- What you need to do
Within the entries below, the lines from the one with "Task: Expand ESS_Sample_Macros project node" through the one with "Open the shopping cart icon" are to be set down exactly, both ends kept.

- Dataset records

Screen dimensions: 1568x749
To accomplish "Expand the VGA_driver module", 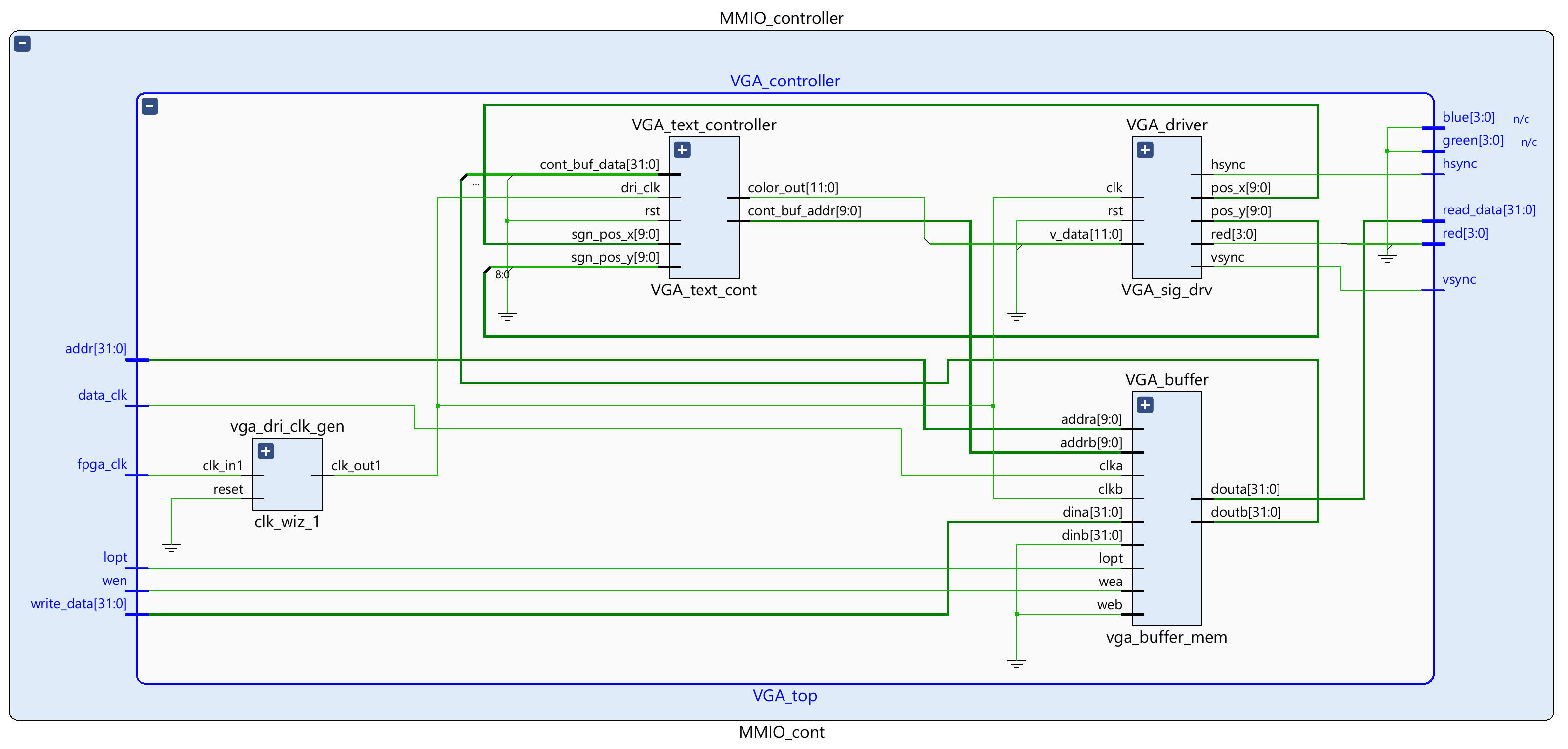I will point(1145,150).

* * *

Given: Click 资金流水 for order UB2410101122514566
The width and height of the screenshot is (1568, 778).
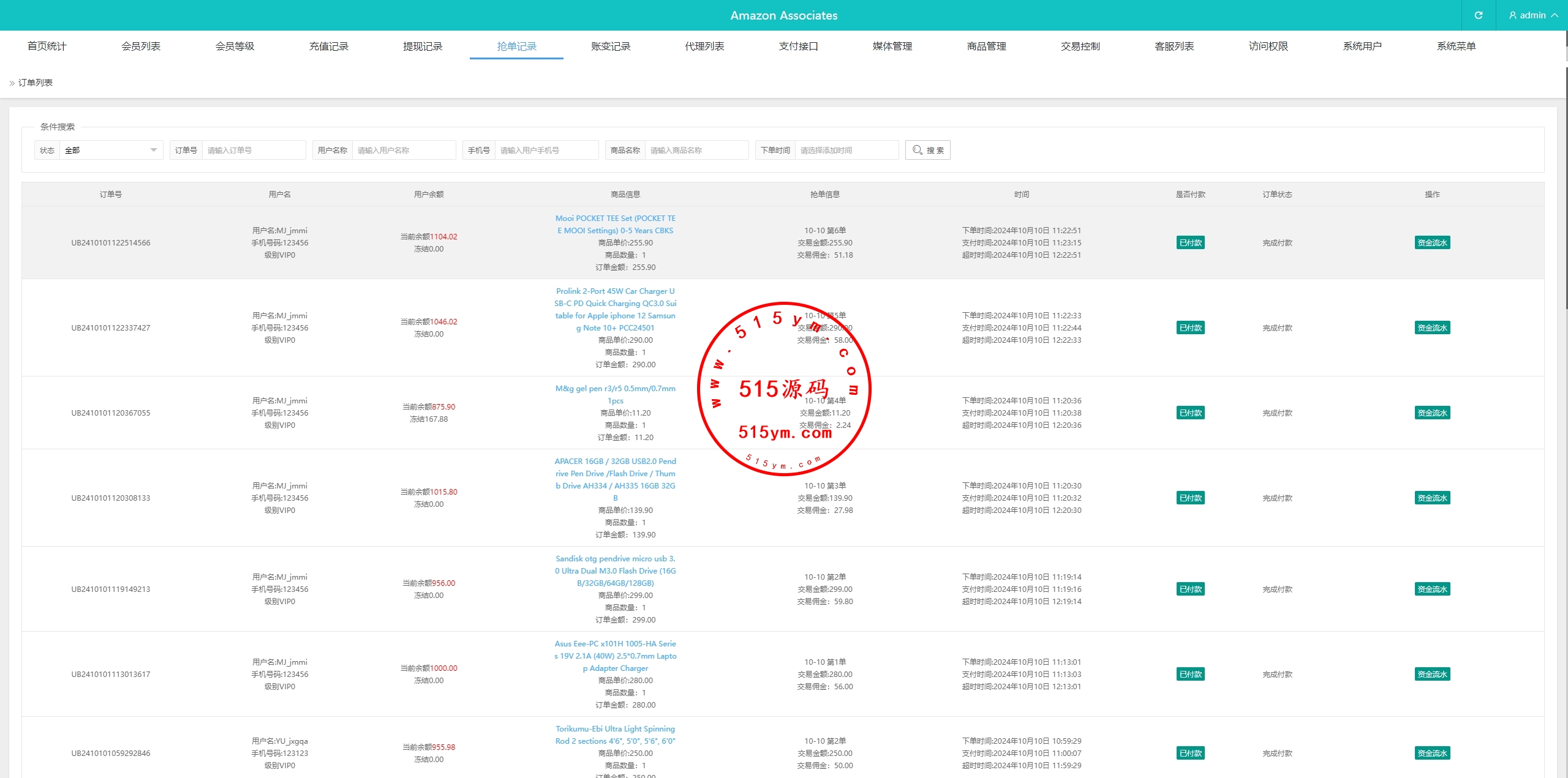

* * *

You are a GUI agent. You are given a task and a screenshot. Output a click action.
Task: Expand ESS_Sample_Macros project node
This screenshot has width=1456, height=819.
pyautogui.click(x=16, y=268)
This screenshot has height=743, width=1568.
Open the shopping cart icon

- Solution to this exercise
Task: Expand ESS_Sample_Macros project node
This screenshot has width=1456, height=819.
pyautogui.click(x=16, y=268)
This screenshot has height=743, width=1568.
Open the shopping cart icon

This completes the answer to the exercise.